Provided entries -
□ □ □

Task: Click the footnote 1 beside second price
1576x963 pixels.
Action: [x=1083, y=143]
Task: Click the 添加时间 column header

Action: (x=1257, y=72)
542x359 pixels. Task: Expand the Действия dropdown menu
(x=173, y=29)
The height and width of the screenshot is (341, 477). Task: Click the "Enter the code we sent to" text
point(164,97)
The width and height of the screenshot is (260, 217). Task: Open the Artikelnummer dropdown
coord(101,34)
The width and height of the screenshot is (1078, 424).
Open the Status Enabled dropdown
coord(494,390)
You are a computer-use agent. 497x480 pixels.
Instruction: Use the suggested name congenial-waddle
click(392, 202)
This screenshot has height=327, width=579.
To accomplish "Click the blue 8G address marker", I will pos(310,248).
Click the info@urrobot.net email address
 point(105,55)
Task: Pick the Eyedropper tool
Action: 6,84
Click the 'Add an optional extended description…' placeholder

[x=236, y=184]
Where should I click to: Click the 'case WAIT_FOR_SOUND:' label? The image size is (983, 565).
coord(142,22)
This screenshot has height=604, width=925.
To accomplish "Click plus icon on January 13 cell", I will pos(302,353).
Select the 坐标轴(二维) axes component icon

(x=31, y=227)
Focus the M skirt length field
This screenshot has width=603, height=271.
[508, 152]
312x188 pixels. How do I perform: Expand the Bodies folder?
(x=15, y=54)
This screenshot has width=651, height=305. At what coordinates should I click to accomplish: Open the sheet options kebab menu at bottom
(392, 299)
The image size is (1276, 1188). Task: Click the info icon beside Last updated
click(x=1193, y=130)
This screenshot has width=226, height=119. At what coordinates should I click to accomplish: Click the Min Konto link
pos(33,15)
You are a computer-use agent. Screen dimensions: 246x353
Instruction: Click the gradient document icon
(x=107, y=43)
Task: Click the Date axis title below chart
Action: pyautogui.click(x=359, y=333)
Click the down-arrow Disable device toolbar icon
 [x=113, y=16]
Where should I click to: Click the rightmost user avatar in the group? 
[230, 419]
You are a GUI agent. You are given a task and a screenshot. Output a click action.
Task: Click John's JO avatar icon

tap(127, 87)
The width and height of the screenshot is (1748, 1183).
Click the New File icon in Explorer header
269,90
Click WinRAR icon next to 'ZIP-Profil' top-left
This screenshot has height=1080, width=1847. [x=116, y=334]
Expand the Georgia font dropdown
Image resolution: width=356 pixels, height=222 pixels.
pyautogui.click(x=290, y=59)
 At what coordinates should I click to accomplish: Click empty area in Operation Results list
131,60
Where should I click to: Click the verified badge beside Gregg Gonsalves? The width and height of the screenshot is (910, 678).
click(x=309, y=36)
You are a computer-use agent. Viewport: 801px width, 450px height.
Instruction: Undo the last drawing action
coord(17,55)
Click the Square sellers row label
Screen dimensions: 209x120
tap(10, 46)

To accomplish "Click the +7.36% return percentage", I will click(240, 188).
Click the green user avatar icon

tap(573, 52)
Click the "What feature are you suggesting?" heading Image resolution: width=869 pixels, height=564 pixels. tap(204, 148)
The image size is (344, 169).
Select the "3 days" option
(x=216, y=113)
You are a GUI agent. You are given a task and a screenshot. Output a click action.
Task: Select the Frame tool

□ □ □

The exercise - Rewrite all of the data above, changing every "computer-use agent" to "desktop agent" and leaving everything else as it is.

Reply -
Task: Click the footnote 1 beside second price
1576x963 pixels.
Action: [x=1083, y=143]
Task: Click the 添加时间 column header

Action: (x=1257, y=72)
542x359 pixels. Task: Expand the Действия dropdown menu
(x=173, y=29)
The height and width of the screenshot is (341, 477). Task: Click the "Enter the code we sent to" text
point(164,97)
The width and height of the screenshot is (260, 217). Task: Open the Artikelnummer dropdown
coord(101,34)
The width and height of the screenshot is (1078, 424).
Open the Status Enabled dropdown
coord(494,390)
You are a desktop agent. 497x480 pixels.
Instruction: Use the suggested name congenial-waddle
click(392, 202)
This screenshot has height=327, width=579.
To accomplish "Click the blue 8G address marker", I will pos(310,248).
Click the info@urrobot.net email address
 point(105,55)
Task: Pick the Eyedropper tool
Action: 6,84
Click the 'Add an optional extended description…' placeholder

[x=236, y=184]
Where should I click to: Click the 'case WAIT_FOR_SOUND:' label? The image size is (983, 565).
coord(142,22)
This screenshot has height=604, width=925.
To accomplish "Click plus icon on January 13 cell", I will pos(302,353).
Select the 坐标轴(二维) axes component icon

(x=31, y=227)
Focus the M skirt length field
This screenshot has width=603, height=271.
[508, 152]
312x188 pixels. How do I perform: Expand the Bodies folder?
(x=15, y=54)
This screenshot has width=651, height=305. At what coordinates should I click to accomplish: Open the sheet options kebab menu at bottom
(392, 299)
The image size is (1276, 1188). Task: Click the info icon beside Last updated
click(x=1193, y=130)
This screenshot has width=226, height=119. At what coordinates should I click to accomplish: Click the Min Konto link
pos(33,15)
You are a desktop agent. Screen dimensions: 246x353
Instruction: Click the gradient document icon
(x=107, y=43)
Task: Click the Date axis title below chart
Action: pyautogui.click(x=359, y=333)
Click the down-arrow Disable device toolbar icon
 [x=113, y=16]
Where should I click to: Click the rightmost user avatar in the group? 
[230, 419]
You are a GUI agent. You are given a task and a screenshot. Output a click action.
Task: Click John's JO avatar icon

tap(127, 87)
The width and height of the screenshot is (1748, 1183).
Click the New File icon in Explorer header
269,90
Click WinRAR icon next to 'ZIP-Profil' top-left
This screenshot has height=1080, width=1847. [x=116, y=334]
Expand the Georgia font dropdown
Image resolution: width=356 pixels, height=222 pixels.
pyautogui.click(x=290, y=59)
 At what coordinates should I click to accomplish: Click empty area in Operation Results list
131,60
Where should I click to: Click the verified badge beside Gregg Gonsalves? The width and height of the screenshot is (910, 678).
click(x=309, y=36)
You are a desktop agent. Viewport: 801px width, 450px height.
Instruction: Undo the last drawing action
coord(17,55)
Click the Square sellers row label
Screen dimensions: 209x120
tap(10, 46)

To accomplish "Click the +7.36% return percentage", I will click(240, 188).
Click the green user avatar icon

tap(573, 52)
Click the "What feature are you suggesting?" heading Image resolution: width=869 pixels, height=564 pixels. tap(204, 148)
The image size is (344, 169).
Select the "3 days" option
(x=216, y=113)
You are a GUI agent. You are given a task and a screenshot. Output a click action.
Task: Select the Frame tool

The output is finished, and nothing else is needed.